Crash signature (v1):

Crash signature (v2):

Description

When using ceph and ceph-iscsi from chacra repositories, I not able to start rbd-target-api anymore (it was working fine few days ago) on a non containerized environment.

# rpm -qa | egrep '(ceph|rados)'
libcephfs2-16.0.0-4355.g4fa1eaf.el8.x86_64
python3-cephfs-16.0.0-4355.g4fa1eaf.el8.x86_64
python3-ceph-common-16.0.0-4355.g4fa1eaf.el8.x86_64
ceph-common-16.0.0-4355.g4fa1eaf.el8.x86_64
ceph-iscsi-3.4-27.g6193889.el8.noarch
librados2-16.0.0-4355.g4fa1eaf.el8.x86_64
python3-rados-16.0.0-4355.g4fa1eaf.el8.x86_64
python3-ceph-argparse-16.0.0-4355.g4fa1eaf.el8.x86_64
libradosstriper1-16.0.0-4355.g4fa1eaf.el8.x86_64

The rbd-target-api log ouput shows that there's a permission denied when trying to connect the ceph cluster even if every requirement are present (ceph config, pool, keyring, etc...).

2020-08-12 17:42:32,786    ERROR [rbd-target-api:2993:<module>()] - Unable to connect to the cluster (keyring missing?) - [errno 13] RADOS permission denied (error connecting to the cluster)
2020-08-12 17:42:32,787 CRITICAL [rbd-target-api:2764:halt()] - Unable to open/read the configuration object

I'm using the ceph admin keyring for this and I'm able to run some ceph commands with that keyring.

# ls -hl /etc/ceph/
total 16K
-rw-------. 1 ceph ceph  151 Aug 12 14:43 ceph.client.admin.keyring
-rw-r--r--. 1 ceph ceph  455 Aug 12 14:43 ceph.conf
-rw-------. 1 root root 1012 Aug 12 16:59 iscsi-gateway.cfg
-rw-r--r--. 1 root root   92 Aug 12 09:14 rbdmap

When trying the cluster connection manually via python (which is what is current implemented in ceph-iscsi [1]) we can see that the error is coming from rados.pyx [2].

>>> import rados
>>> cluster = rados.Rados(conffile='/etc/ceph/ceph.conf', name='client.admin')
>>> cluster.connect()
Traceback (most recent call last):
  File "<stdin>", line 1, in <module>
  File "rados.pyx", line 1003, in rados.Rados.connect
rados.PermissionDeniedError: [errno 13] RADOS permission denied (error connecting to the cluster)

It's not clear for me what changed in the rados python binding recently that could explain this failure.

When adding the clustername parameter to the Rados class then it works again.

>>> import rados
>>> cluster = rados.Rados(clustername='ceph', conffile='/etc/ceph/ceph.conf', name='client.admin')
>>> cluster.connect()
>>>

[1] https://github.com/ceph/ceph-iscsi/blob/master/ceph_iscsi_config/common.py#L37-L49
[2] https://github.com/ceph/ceph/blob/master/src/pybind/rados/rados.pyx

Related issues 1 (0 open — 1 closed)

Actions

Copy link

Updated by Neha Ojha over 3 years ago

Priority changed from Normal to Urgent

Can you roughly point out a sha1 or timeline when you observed this in master? https://github.com/ceph/ceph/pull/33912 is the only recent change I can see in this area, which could possibly be responsible for this. Perhaps, you could try reverting 7e4275390c713b8728a3deab7058bf5e21c424cb and see if that helps.

Actions

Copy link

Updated by Dimitri Savineau over 3 years ago

Something around 10-12 august.

When I tried to debug this on august 12th this was already failing. I can try to find more information in the CI logs.

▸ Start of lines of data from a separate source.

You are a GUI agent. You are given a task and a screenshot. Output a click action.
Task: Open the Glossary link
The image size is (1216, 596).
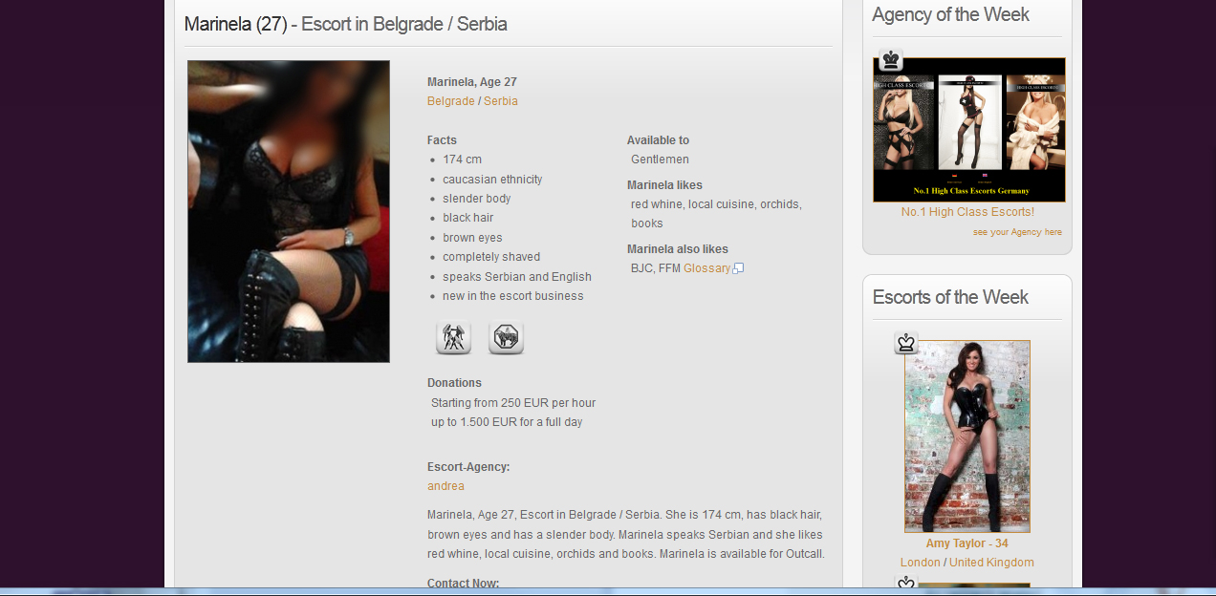pos(706,268)
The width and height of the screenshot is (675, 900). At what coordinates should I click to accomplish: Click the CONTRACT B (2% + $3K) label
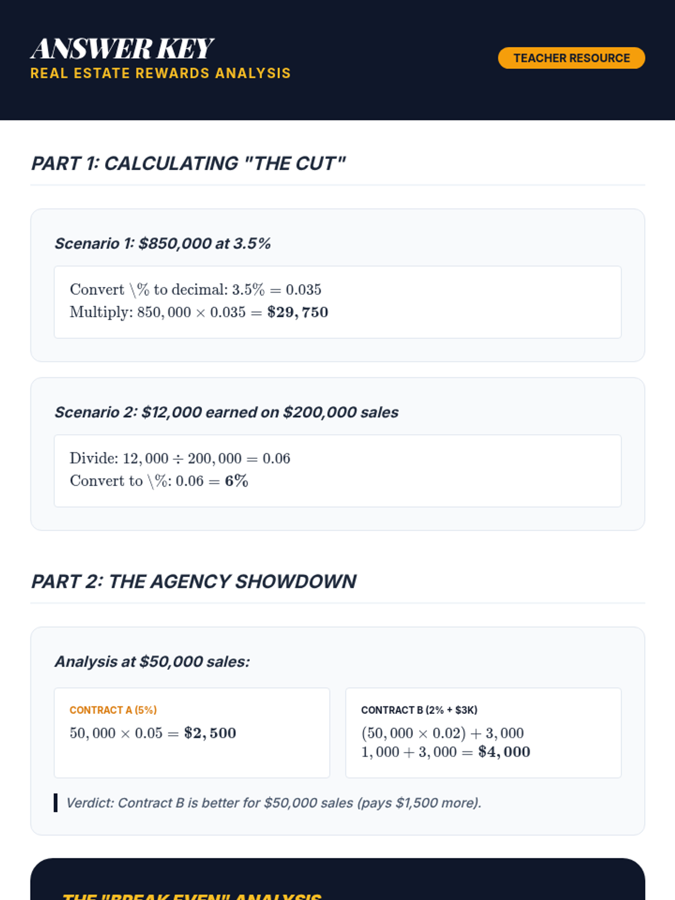click(419, 710)
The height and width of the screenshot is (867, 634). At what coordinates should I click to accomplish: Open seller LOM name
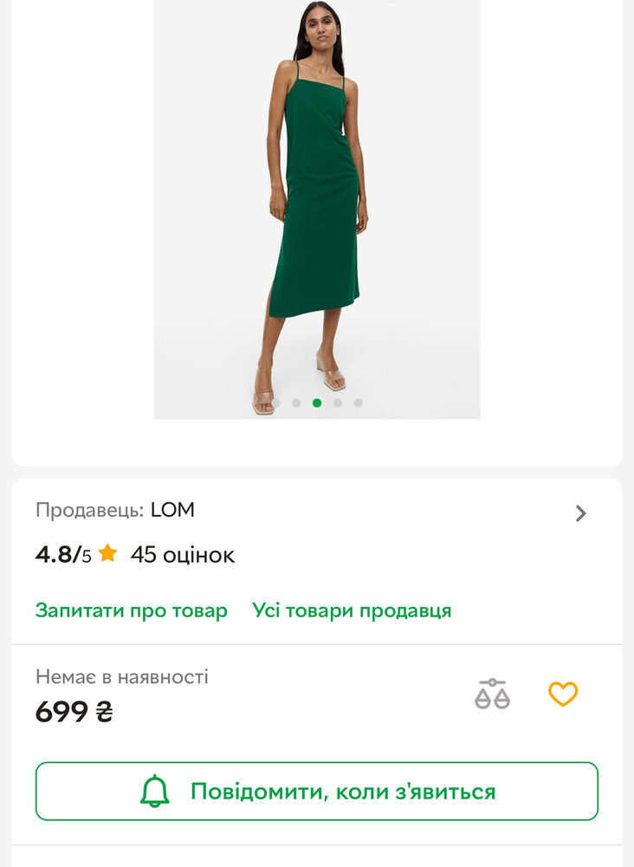click(172, 510)
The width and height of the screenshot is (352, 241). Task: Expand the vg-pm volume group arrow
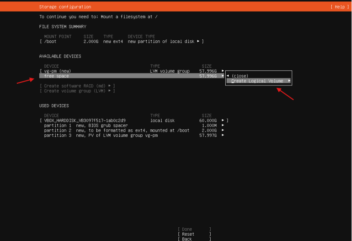tap(223, 71)
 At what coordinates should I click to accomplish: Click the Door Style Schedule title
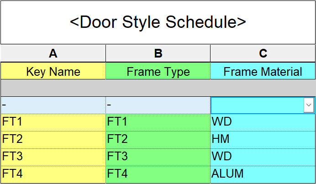(158, 22)
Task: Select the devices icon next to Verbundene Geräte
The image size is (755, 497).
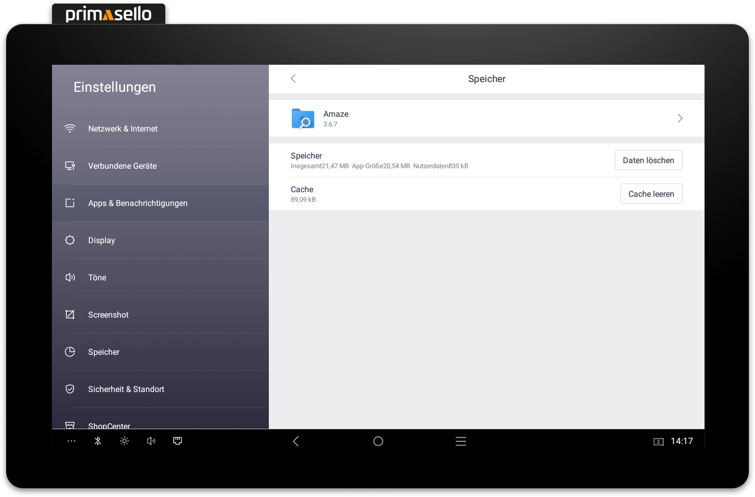Action: point(70,166)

At the moment I can only tell you that 4fa1eaf is what was tested on august 12th.

Actions

Copy link

Updated by Neha Ojha over 3 years ago

Dimitri Savineau wrote:

Something around 10-12 august.

When I tried to debug this on august 12th this was already failing. I can try to find more information in the CI logs.

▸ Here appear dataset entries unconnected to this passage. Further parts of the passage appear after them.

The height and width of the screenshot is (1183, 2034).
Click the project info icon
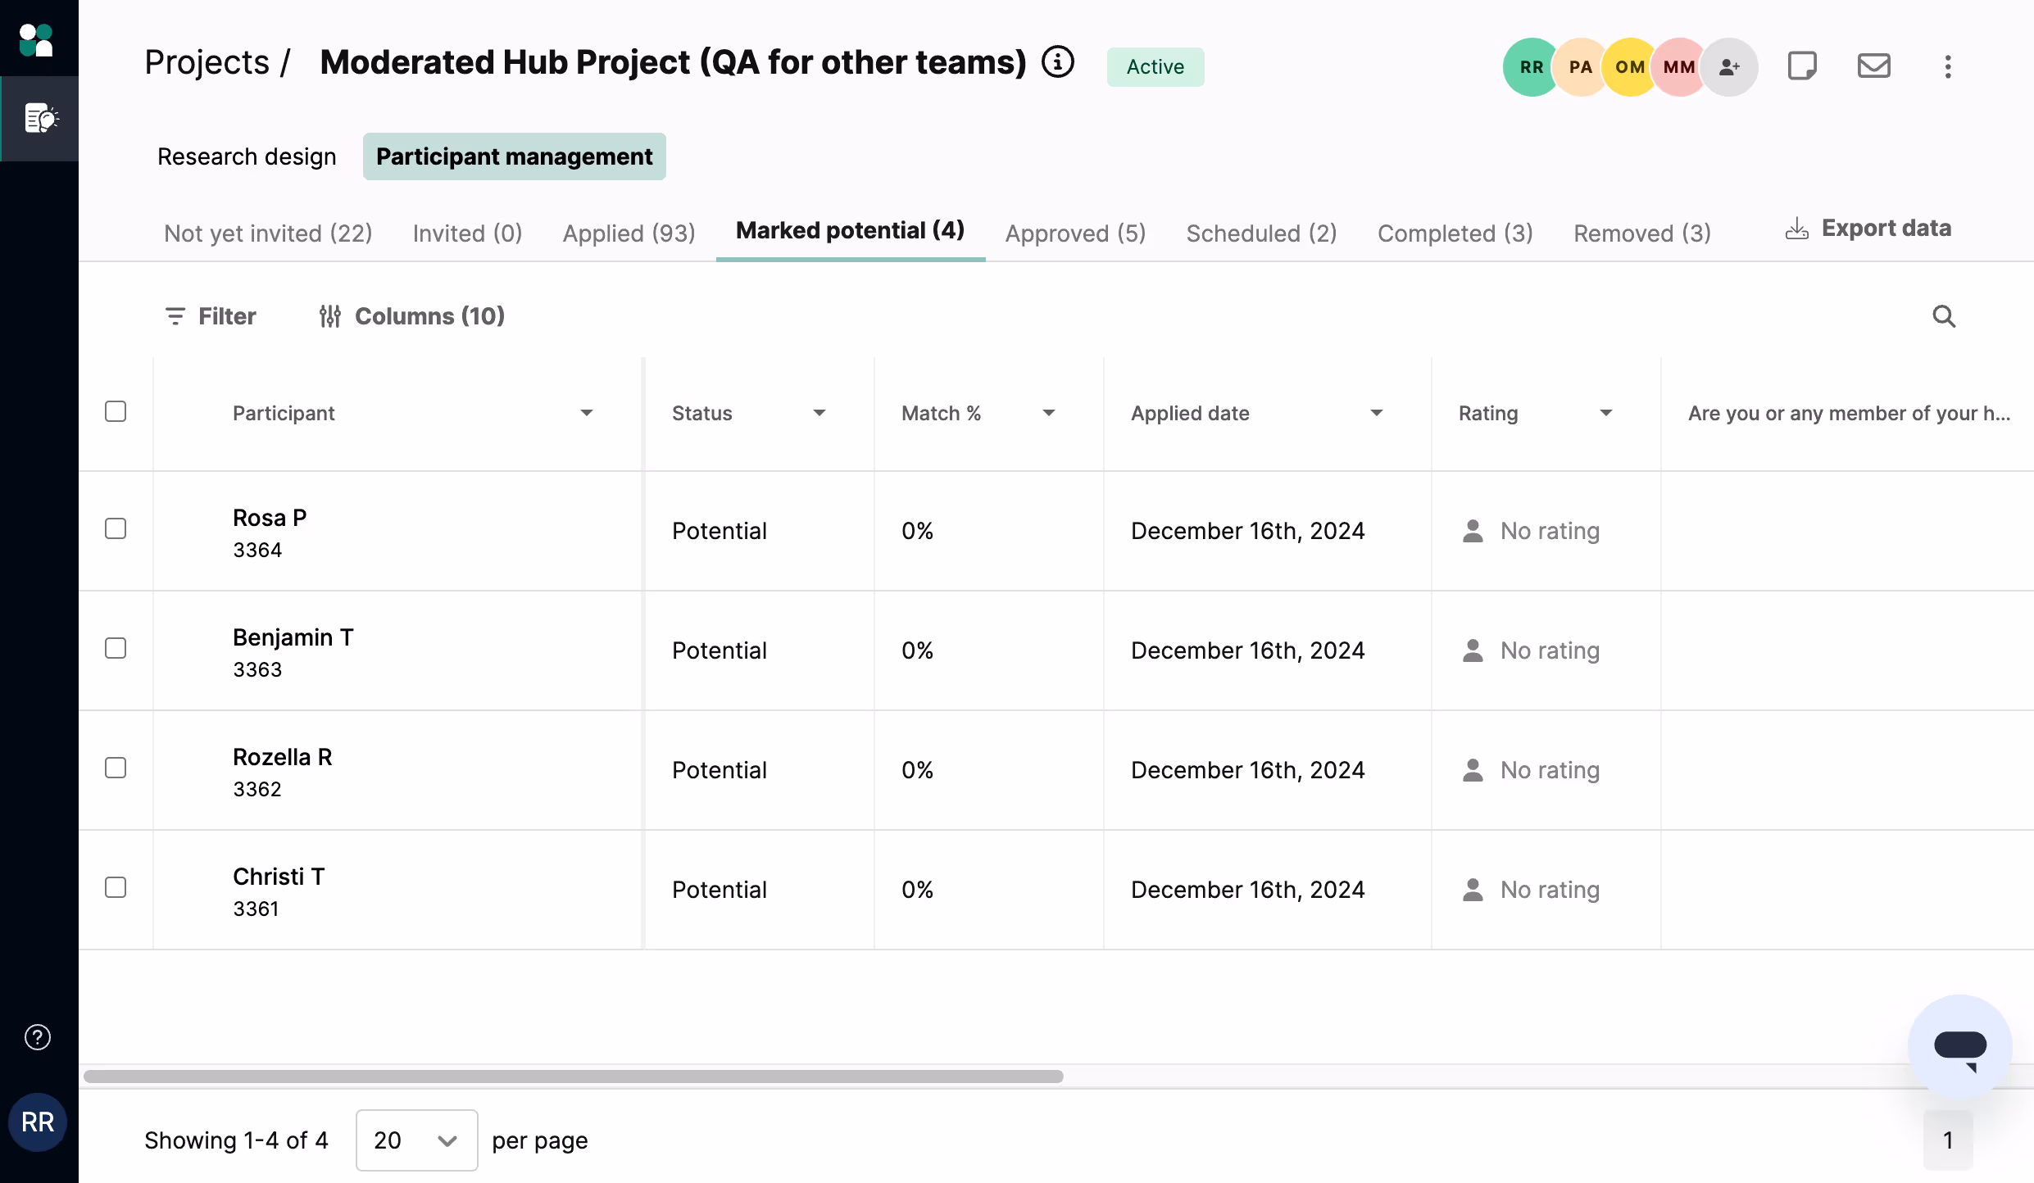click(x=1057, y=62)
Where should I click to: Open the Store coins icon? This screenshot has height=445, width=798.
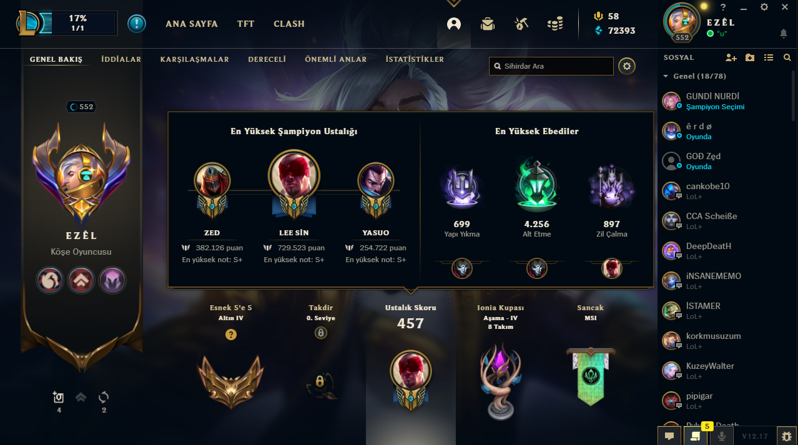555,24
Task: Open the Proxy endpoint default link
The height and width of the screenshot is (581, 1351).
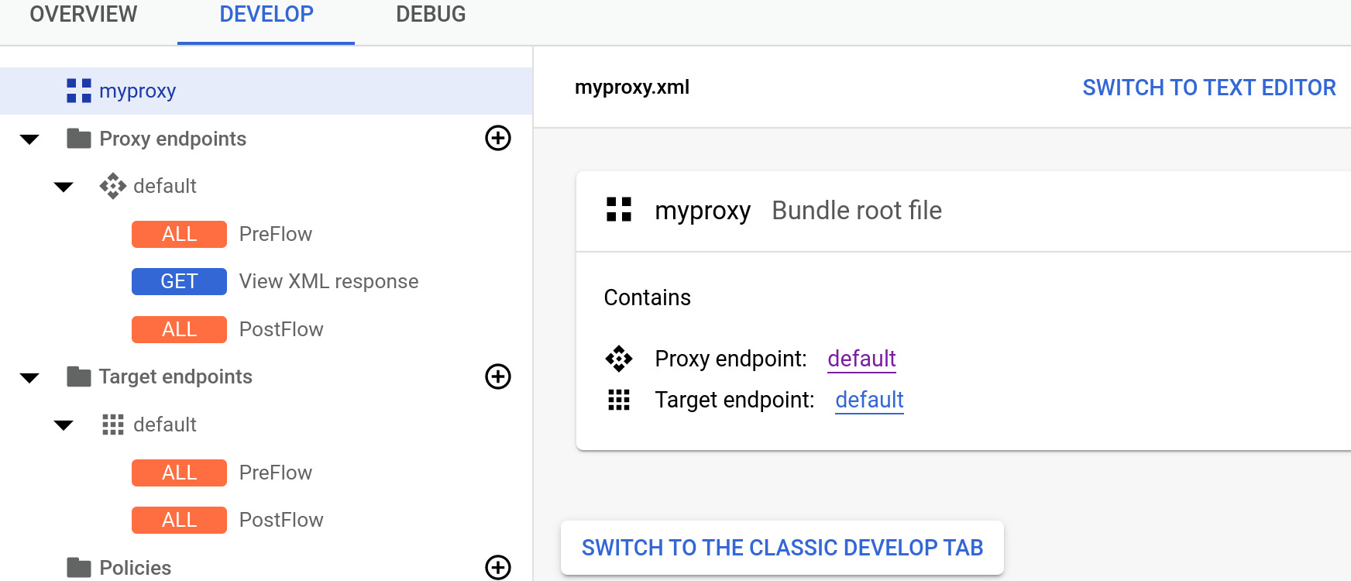Action: [x=861, y=359]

https://github.com/ceph/ceph/pull/33912 merged in the beginning of July so if you have a successful run from before then and none after that, it would explain why.

At the moment I can only tell you that 4fa1eaf is what was tested on august 12th.

Is reverting 7e4275390c713b8728a3deab7058bf5e21c424cb and testing an option for you?

Actions

Copy link

Updated by Dimitri Savineau over 3 years ago

https://github.com/ceph/ceph/pull/33912 merged in the beginning of July so if you have a successful run from before then and none after that, it would explain why.

I thought about that one but the merge date doesn't really matched.

This PR was merged on 8 Jul.

I found successfull CI jobs until 10 Aug (7ce4f9a4fd).
I also found older failure (compared to 4fa1eaf) on 11 Aug (740480660a)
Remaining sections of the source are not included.